In a written reply to Lok Sabha, Antony said Jet Trainer Sitara is likely to be operational by the year-end.
"All efforts are being made for achieving final operation clearance by December 2014. Production of the aircraft will commence immidiately thereafter," Antony said.
The aircraft's development is in "advanced stages of certification with more than 800 test flights completed so far", he added.
Antony said the progress of the project was affected "due to loss of prototype during flight testing which necessitated major changes like total redesign of flight control system and associated increased number of design iteration for recovery and resolution".

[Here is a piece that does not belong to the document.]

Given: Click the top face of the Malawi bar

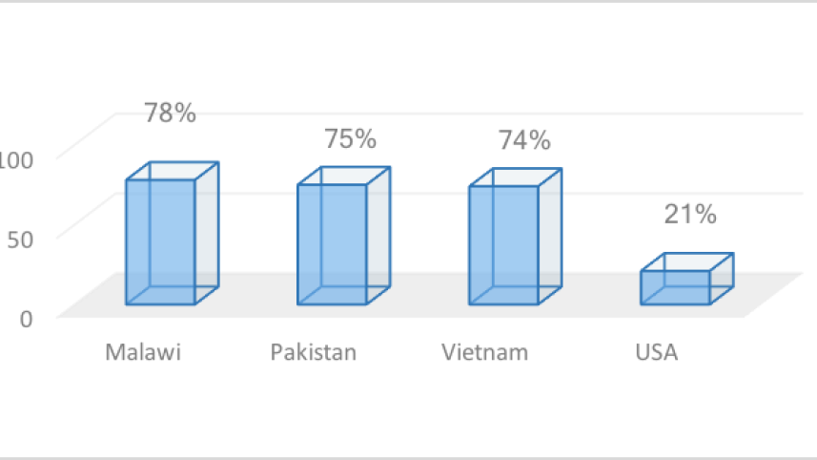Looking at the screenshot, I should [174, 171].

Sitara is a subsonic intermediate jet trainer aircraft developed by Hindustan Aeronautics Limited (HAL) for the Indian Air Force and the Indian Navy. HAL started design work on an intermediate jet trainer in 1997 to replace the Kiran aircraft.
HAL was sanctioned Rs.180 crore in July 1999 to develop the aircraft and build two flying prototypes. The first prototype flew in 2003. In 2005, the budget was raised to Rs.467 crore to order a more powerful engine from Russia and to build an all-glass cockpit.
Eventually, the aircraft's development has cost Rs 634.23 crore.
These aircraft are likely to be based at the IAF flying school coming up in Deesa, in Gujarat and in Tambaram, where the IAF trains flying instructors.
Sitara will replace old aircraft like HPT-32 and Kiran.
Pilots are trained in three stages - on a basic trainer aircraft (BTA), on an IJT and finally on an advanced jet trainer (AJT).